Research Interests

My research is currently focused on a concept I call care exploitation. Care exploitation, basically put, occurs when one undermines the dignity of another that has caring sentiments by taking advantage of their vulnerability which arises from caring. Examples of those subjected to the structural and interpersonal care exploitation include public school teachers, US soldiers, mothers, and domestic care workers. In my work I suggest traditional theories of exploitation fail to properly capture this pervasive phenomenon, and offer an account of both interpersonal and structural care exploitation. I also consider who bears responsibility, and how we ought to rectify or prevent it moving forward. 

Future lines of research expanding upon this project include looking at particular case studies in practical ethics and global justice, as well as considering the implications of taking care exploitation seriously for the plausibility of systematic political theories. Among those case studies I’d like to engage with in a more focused manner are surrogates, migrant laborers, organ donors, and conservation workers. Regarding systematic political theories, I’m particularly interested in whether contractarianism can explain the injustice of care exploitation, and if not, whether it’s a salvageable system.

Other areas of research I’m eager to build upon are global justice and public reason. One project I am developing explores whether considerations of care have profound effects upon what theory of global justice ought to be adopted. Problems I’m considering include whether the domestic model of caring democracy offered by Joan Tronto can be effectively scaled up, and, if so, whether that model (statist or cosmopolitan) is satisfactory.

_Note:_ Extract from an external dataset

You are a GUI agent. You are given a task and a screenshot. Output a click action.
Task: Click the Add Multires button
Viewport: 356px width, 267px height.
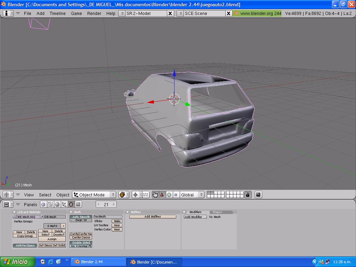[x=153, y=217]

Another substantive project considers the scope of and criterion for participation in public reason, as well as the role public reason should play in the shaping of just domestic and global institutions. Expanding on this line of work involves articulating why domestic and global public reason ought to be pursued; namely, that an individual’s participation in public reason is integral to exercising freedom of affiliation and control over one’s environment. From here, I will look to other theories of global justice and whether they can reasonably accommodate public reason. 

You can read an accessible and publically-oriented piece I wrote about the care exploitation of essential workers at the APA Blog


McKittrick-Sweitzer, L. (2024). Preventing the Exploitation of Activists' Care. Ethical Theory and Moral Practice.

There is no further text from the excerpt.